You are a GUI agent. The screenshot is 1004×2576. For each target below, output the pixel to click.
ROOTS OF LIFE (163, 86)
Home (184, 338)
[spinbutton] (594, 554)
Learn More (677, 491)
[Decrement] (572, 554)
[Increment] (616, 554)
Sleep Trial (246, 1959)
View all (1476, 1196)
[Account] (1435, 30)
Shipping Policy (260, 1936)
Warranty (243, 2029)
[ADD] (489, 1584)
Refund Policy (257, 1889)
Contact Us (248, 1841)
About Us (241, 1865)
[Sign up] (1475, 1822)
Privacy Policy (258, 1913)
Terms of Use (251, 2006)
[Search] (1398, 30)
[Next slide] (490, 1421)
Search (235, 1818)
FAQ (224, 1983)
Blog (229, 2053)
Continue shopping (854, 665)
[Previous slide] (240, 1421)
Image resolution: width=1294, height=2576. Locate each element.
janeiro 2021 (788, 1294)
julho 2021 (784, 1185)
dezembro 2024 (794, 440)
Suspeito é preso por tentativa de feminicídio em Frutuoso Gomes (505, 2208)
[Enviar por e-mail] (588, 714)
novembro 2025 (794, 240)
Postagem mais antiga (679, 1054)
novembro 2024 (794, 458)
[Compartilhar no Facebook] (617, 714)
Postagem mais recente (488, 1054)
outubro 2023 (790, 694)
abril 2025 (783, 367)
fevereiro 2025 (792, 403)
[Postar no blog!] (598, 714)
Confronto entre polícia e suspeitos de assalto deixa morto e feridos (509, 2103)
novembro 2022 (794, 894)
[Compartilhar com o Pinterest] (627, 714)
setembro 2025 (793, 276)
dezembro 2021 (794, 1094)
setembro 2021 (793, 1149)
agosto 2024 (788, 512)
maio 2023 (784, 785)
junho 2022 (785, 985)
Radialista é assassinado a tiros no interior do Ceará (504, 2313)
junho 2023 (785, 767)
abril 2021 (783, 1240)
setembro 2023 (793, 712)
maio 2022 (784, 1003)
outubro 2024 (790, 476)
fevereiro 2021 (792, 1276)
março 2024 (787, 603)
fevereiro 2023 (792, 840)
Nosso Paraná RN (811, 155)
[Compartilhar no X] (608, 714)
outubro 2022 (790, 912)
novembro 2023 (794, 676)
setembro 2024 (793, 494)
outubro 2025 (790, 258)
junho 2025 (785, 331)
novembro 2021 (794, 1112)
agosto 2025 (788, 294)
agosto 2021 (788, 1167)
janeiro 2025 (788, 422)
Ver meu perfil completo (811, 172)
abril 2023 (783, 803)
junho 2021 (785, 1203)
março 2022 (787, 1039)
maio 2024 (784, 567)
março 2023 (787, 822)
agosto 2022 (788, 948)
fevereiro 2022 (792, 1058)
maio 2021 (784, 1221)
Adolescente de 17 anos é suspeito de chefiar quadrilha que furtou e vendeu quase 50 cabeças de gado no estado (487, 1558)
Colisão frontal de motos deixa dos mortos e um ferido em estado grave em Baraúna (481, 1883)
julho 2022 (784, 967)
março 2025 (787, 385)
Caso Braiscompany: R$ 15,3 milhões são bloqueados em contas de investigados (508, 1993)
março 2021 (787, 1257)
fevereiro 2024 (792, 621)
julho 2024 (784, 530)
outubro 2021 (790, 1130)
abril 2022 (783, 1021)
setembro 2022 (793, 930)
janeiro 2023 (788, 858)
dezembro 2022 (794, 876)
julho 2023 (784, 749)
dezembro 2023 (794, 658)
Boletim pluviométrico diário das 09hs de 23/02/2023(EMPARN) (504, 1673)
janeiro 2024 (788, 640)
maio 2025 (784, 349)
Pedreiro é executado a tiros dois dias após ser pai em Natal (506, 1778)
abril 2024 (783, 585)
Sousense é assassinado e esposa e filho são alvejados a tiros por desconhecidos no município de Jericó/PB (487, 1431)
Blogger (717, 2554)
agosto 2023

··········

> [PROBLEM DESCRIPTION] Every record, restated word for word, should make up your reply.

> [SOLUTION BELOW]
You are a GUI agent. The screenshot is 1004×2576. For each target below, output the pixel to click.
ROOTS OF LIFE (163, 86)
Home (184, 338)
[spinbutton] (594, 554)
Learn More (677, 491)
[Decrement] (572, 554)
[Increment] (616, 554)
Sleep Trial (246, 1959)
View all (1476, 1196)
[Account] (1435, 30)
Shipping Policy (260, 1936)
Warranty (243, 2029)
[ADD] (489, 1584)
Refund Policy (257, 1889)
Contact Us (248, 1841)
About Us (241, 1865)
[Sign up] (1475, 1822)
Privacy Policy (258, 1913)
Terms of Use (251, 2006)
[Search] (1398, 30)
[Next slide] (490, 1421)
Search (235, 1818)
FAQ (224, 1983)
Blog (229, 2053)
Continue shopping (854, 665)
[Previous slide] (240, 1421)
Image resolution: width=1294, height=2576. Locate each element.
janeiro 2021 (788, 1294)
julho 2021 (784, 1185)
dezembro 2024 (794, 440)
Suspeito é preso por tentativa de feminicídio em Frutuoso Gomes (505, 2208)
[Enviar por e-mail] (588, 714)
novembro 2025 (794, 240)
Postagem mais antiga (679, 1054)
novembro 2024 (794, 458)
[Compartilhar no Facebook] (617, 714)
Postagem mais recente (488, 1054)
outubro 2023 (790, 694)
abril 2025 (783, 367)
fevereiro 2025 (792, 403)
[Postar no blog!] (598, 714)
Confronto entre polícia e suspeitos de assalto deixa morto e feridos (509, 2103)
novembro 2022 (794, 894)
[Compartilhar com o Pinterest] (627, 714)
setembro 2025 (793, 276)
dezembro 2021 (794, 1094)
setembro 2021 (793, 1149)
agosto 2024 (788, 512)
maio 2023 (784, 785)
junho 2022 (785, 985)
Radialista é assassinado a tiros no interior do Ceará (504, 2313)
junho 2023 (785, 767)
abril 2021 (783, 1240)
setembro 2023 (793, 712)
maio 2022 (784, 1003)
outubro 2024 (790, 476)
fevereiro 2021 (792, 1276)
março 2024 (787, 603)
fevereiro 2023 (792, 840)
Nosso Paraná RN (811, 155)
[Compartilhar no X] (608, 714)
outubro 2022 (790, 912)
novembro 2023 (794, 676)
setembro 2024 (793, 494)
outubro 2025 (790, 258)
junho 2025 (785, 331)
novembro 2021 (794, 1112)
agosto 2025 (788, 294)
agosto 2021 (788, 1167)
janeiro 2025 (788, 422)
Ver meu perfil completo (811, 172)
abril 2023 (783, 803)
junho 2021 (785, 1203)
março 2022 (787, 1039)
maio 2024 (784, 567)
março 2023 (787, 822)
agosto 2022 (788, 948)
fevereiro 2022 (792, 1058)
maio 2021 (784, 1221)
Adolescente de 17 anos é suspeito de chefiar quadrilha que furtou e vendeu quase 50 cabeças de gado no estado (487, 1558)
Colisão frontal de motos deixa dos mortos e um ferido em estado grave em Baraúna (481, 1883)
julho 2022 (784, 967)
março 2025 (787, 385)
Caso Braiscompany: R$ 15,3 milhões são bloqueados em contas de investigados (508, 1993)
março 2021 (787, 1257)
fevereiro 2024 (792, 621)
julho 2024 (784, 530)
outubro 2021 (790, 1130)
abril 2022 (783, 1021)
setembro 2022 (793, 930)
janeiro 2023 (788, 858)
dezembro 2022 (794, 876)
julho 2023 (784, 749)
dezembro 2023 (794, 658)
Boletim pluviométrico diário das 09hs de 23/02/2023(EMPARN) (504, 1673)
janeiro 2024 (788, 640)
maio 2025 (784, 349)
Pedreiro é executado a tiros dois dias após ser pai em Natal (506, 1778)
abril 2024 (783, 585)
Sousense é assassinado e esposa e filho são alvejados a tiros por desconhecidos no município de Jericó/PB (487, 1431)
Blogger (717, 2554)
agosto 2023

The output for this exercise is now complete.